El museo de memoria histórica es un museo del duelo, pero también es un lugar para mostrar las resistencias de las comunidades que en su momento desafiaron a los perpetradores y que se reorganizan día tras día para detener la violencia y cambiar el país de todos. Unos 1.200 metros cuadrados en madera y 70.000 puntillas, dice uno de los constructores, son los materiales nobles que se utilizaron para esta muestra itinerante. Parece tan pequeño, tan frágil, que cruje al pasar, y uno se pregunta cómo será cuando exista ese edificio en la calle 26 para albergar tanto dolor y tanta esperanza en el mismo espacio.
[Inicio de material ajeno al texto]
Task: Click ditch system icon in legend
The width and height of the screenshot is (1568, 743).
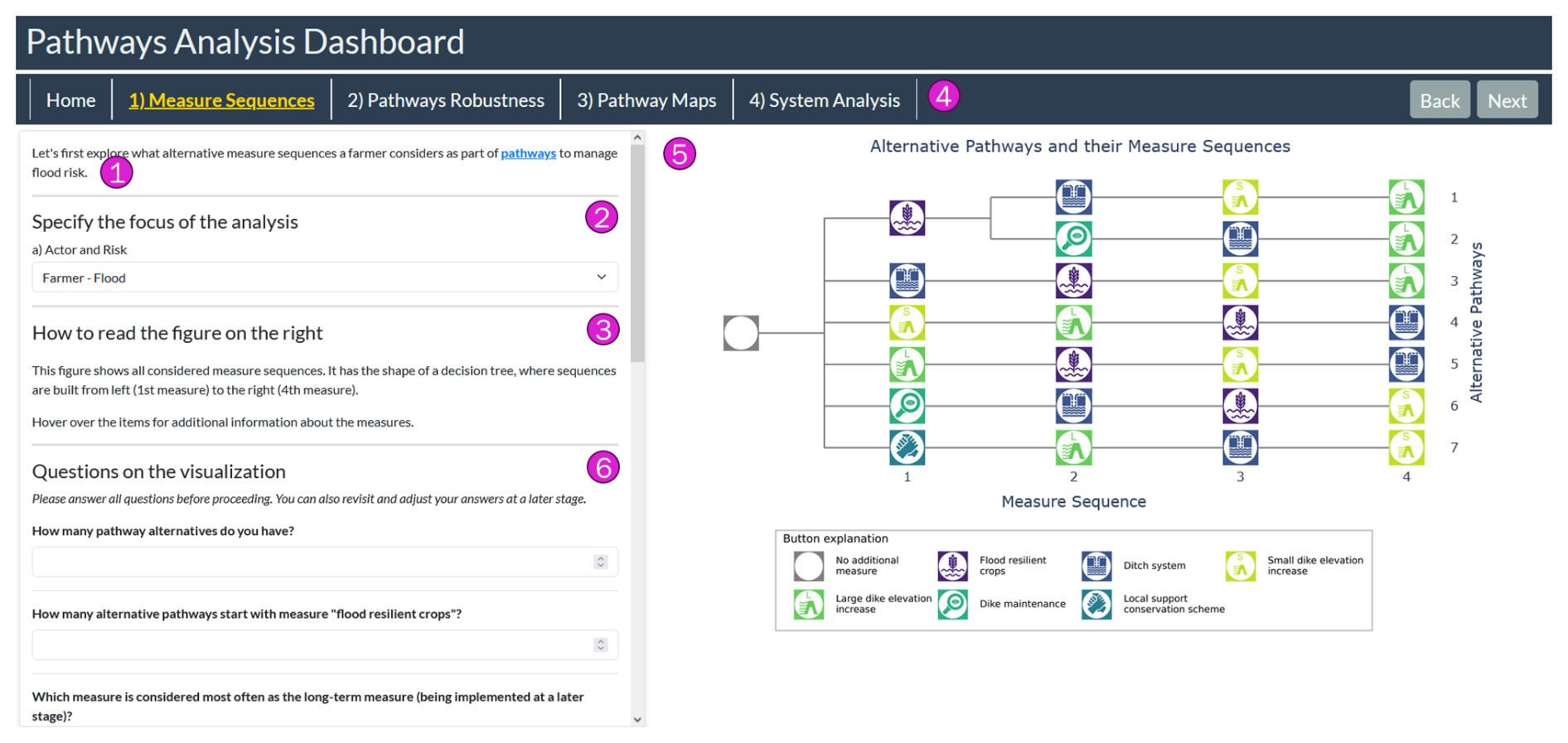Action: (x=1096, y=566)
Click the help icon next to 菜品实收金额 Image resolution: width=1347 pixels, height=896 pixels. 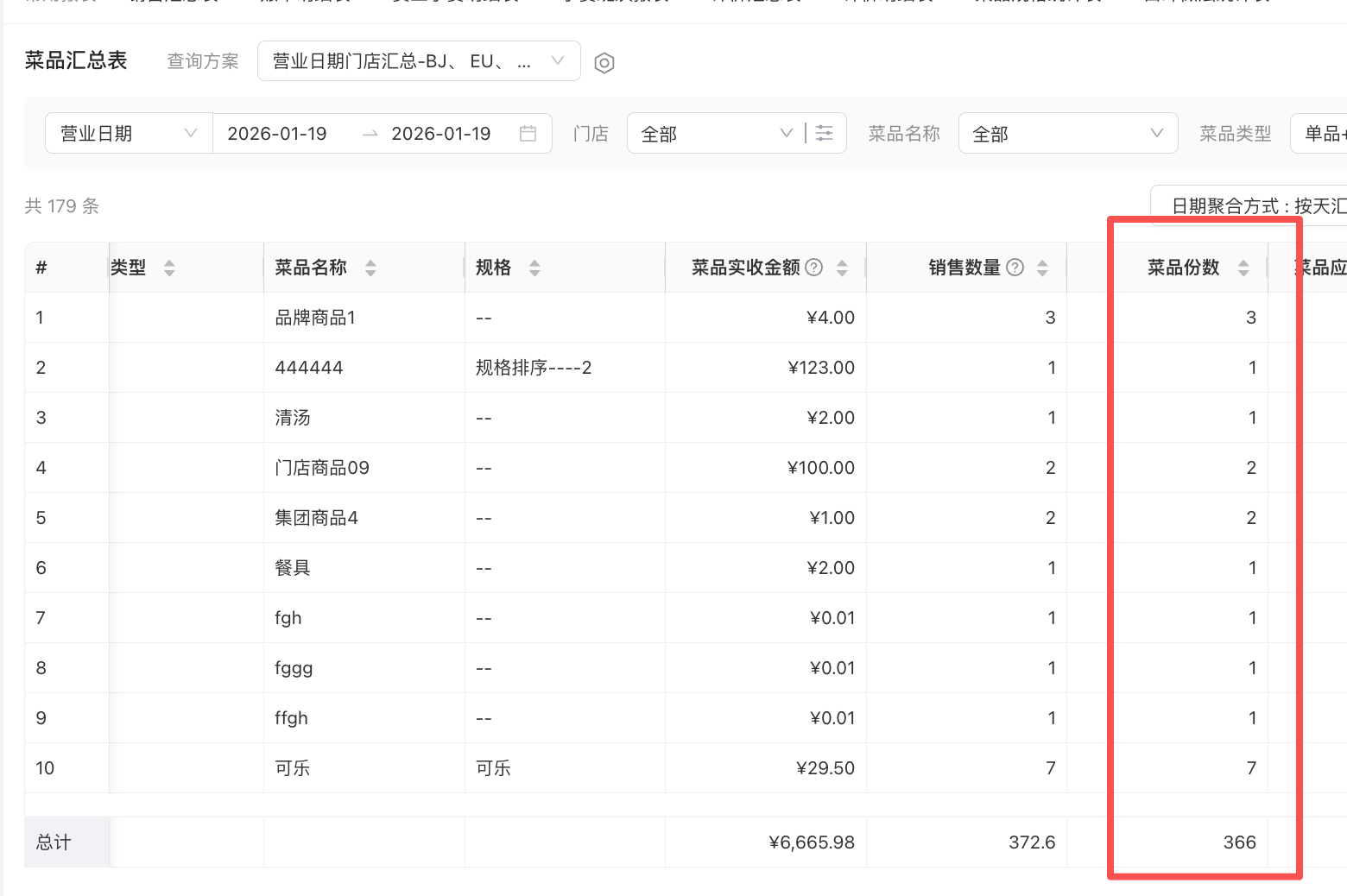point(814,268)
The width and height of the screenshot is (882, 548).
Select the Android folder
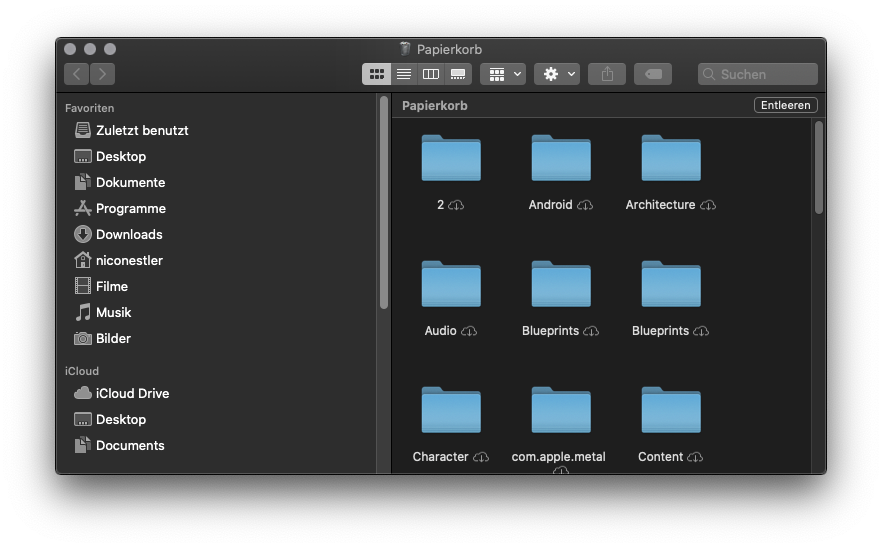pos(560,160)
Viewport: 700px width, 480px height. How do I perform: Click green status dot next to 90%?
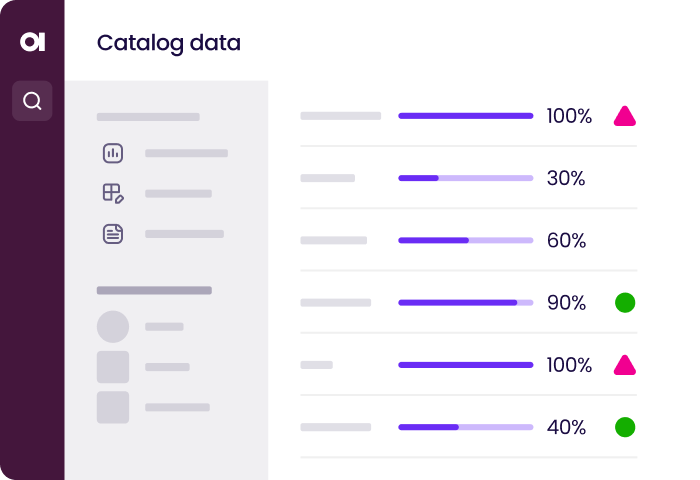point(625,302)
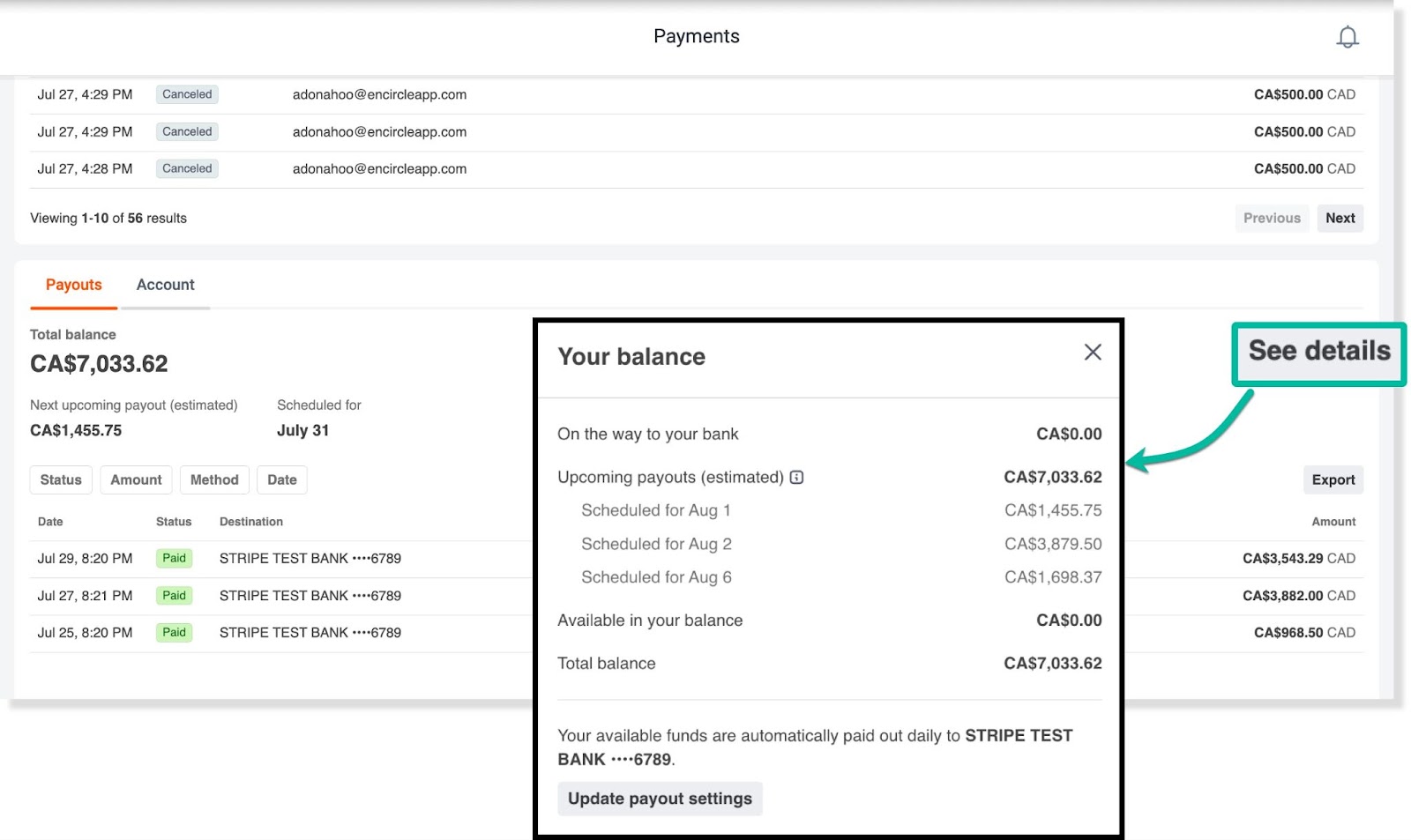This screenshot has height=840, width=1411.
Task: Click Canceled badge on first 4:29 PM payment
Action: pos(187,94)
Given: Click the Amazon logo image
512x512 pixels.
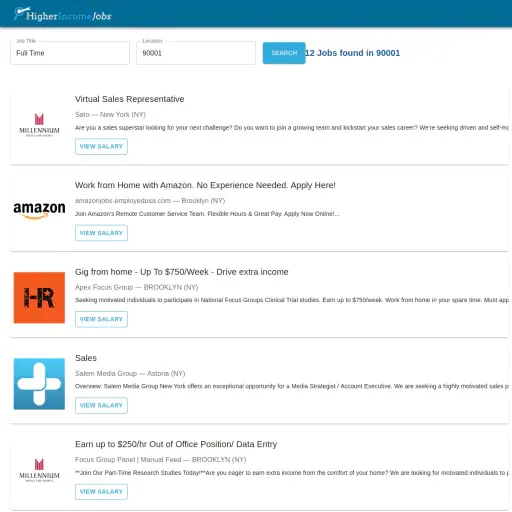Looking at the screenshot, I should click(x=39, y=210).
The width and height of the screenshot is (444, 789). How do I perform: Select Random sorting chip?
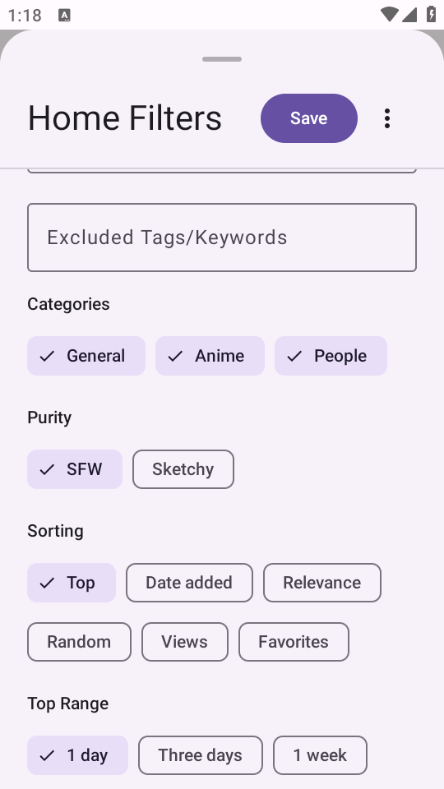pos(79,642)
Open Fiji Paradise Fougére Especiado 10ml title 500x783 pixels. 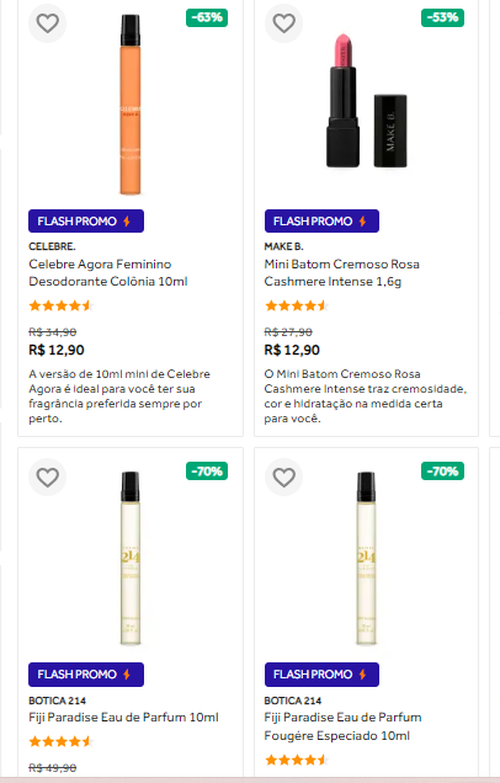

La memoria define la relación que tenemos con el pasado. Son necesarias todas las narrativas y no todo puede ser arte. La misión del museo es poner en contacto el pasado con las generaciones que no lo vivieron. En el espacio Conmemora, segundo piso del pabellón, pasa Íngrid Betancourt silenciosa frente a los mensajes que los visitantes han ido dejando de forma espontánea. Se detiene frente a un dibujo con abstracción de niña y letra infantil: “Quiero que cambie el país”. Más allá hay otro en letra cursiva que dice: “Amar es resistir”. En otro cartel sobrepuesto a ese: “Escogemos perdonar y comprender al otro”. Entre comillas románticas: “No son ‘las víctimas’, son ‘nuestras víctimas’”. Al día siguiente, Betancourt dirá en la radio: “Ya no las odio. Odié por mucho tiempo, pero ya no. Hay que reconocerles a las Farc que tuvieron la valentía de desmovilizarse”.

“Ir al museo de la memoria es sentir que algo está cambiando”, decía un colegial ante una cámara en la puerta de salida.